# Convolutional Neural Networks

_**Building a Convolutional Neural Network (CNN) from Scratch on MNIST dataset.**_

In [18]:
# Imports required packages

import pickle
import numpy as np
import tensorflow as tf
from sklearn.model_selection import train_test_split

## Retrieving & Analysing Dataset

In [3]:
# Load MNIST dataset from a pickle dump

with open("data/keras_mnist.pickle", "rb") as f:
    mnist = pickle.load(f)

In [5]:
# Considering dataset is organized in tuple, items are referenced as follows
(X_train_full, y_train_full), (X_test, y_test) = mnist

In [None]:
# Check the shape of the datasets

print("Full training set shape:", <code here>)
print("Test set shape:", <code here>)

## Preprocessing

In [9]:
# Normalize the data between 0 and 1 for effective neural network model training
X_train_full = X_train_full / 255.
X_test = X_test / 255.

In [20]:
# Split train dataset further to seperate 5000 instances to be used as validation set
# Also, consider stratification during splitting.
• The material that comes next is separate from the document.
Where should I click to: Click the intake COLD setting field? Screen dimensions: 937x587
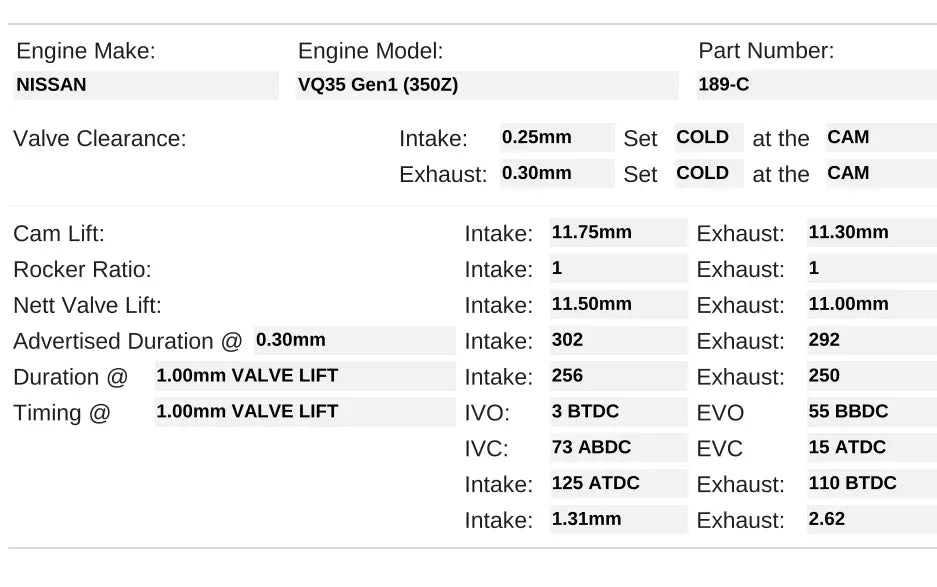point(708,138)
X_train, X_val, y_train, y_val = <code here>

In [22]:
# To match the input shape of the CNN model, add a channel dimention to each dataset

X_train = X_train[..., np.newaxis]
X_val = X_val[..., np.newaxis]
X_test = X_test[..., np.newaxis]

In [None]:
# Check for the updated shape of the train set

<code here>

## Modeling

In [32]:
# Create CNN model by having convoluted, pooling, dropout and dense layer in the specified order.
# Each convoluted layer is further initialized with specific kernel size, padding, activation and initialization.

tf.random.set_seed(42)

model = tf.keras.Sequential([
    # Initialize a 2D convolutional layer with 32 filters, 3 as kernel size, "same" as padding,
    # "relu" activation function and "he_normal" as kernel initializer
    <code here>,
    
    # Initialize another 2D convolutional layer with 64 filters and all other parameters as those of the previous layer
    <code here>,
    
    # Initialize a 2D max pooling layer
    <code here>,
    
    # Initialize a "Flatten" layer
    <code here>,
    
    # Initialize a dropout layer with 0.25 as rate
    <code here>,
    
    # Initialize a "Dense" layer with 128 as output shape, "relu" as activation function and
    # "he_normal" as kernel initializer
    <code here>,
    
    # Initialize another dropout layer with 0.50 as rate
    <code here>,
    
    # Initialize a "Dense" layer specifying output shape and activation function according to the task
    <code here>
])

# Compile the model by specifying sparse categorical crossentropy as loss function,
# "nadam" as optimizer and "accuracy" as a metric

<code here>

In [None]:
# Fit the model by specifying training dataset, 1 epoch,
# validation data (tuple with features and labels)

<code here>

In [36]:
# Save the trained model for later reference
# NOTE: Make sure the folder "models" exists under the current working directory

model.save("./models/my_mnist_cnn_model.keras")

In [None]:
# Evaluate the model on test dataset
<code here>

**Note down the observed accuracy of this model.**

**Observations:**

Note down all your observations in green/blue book.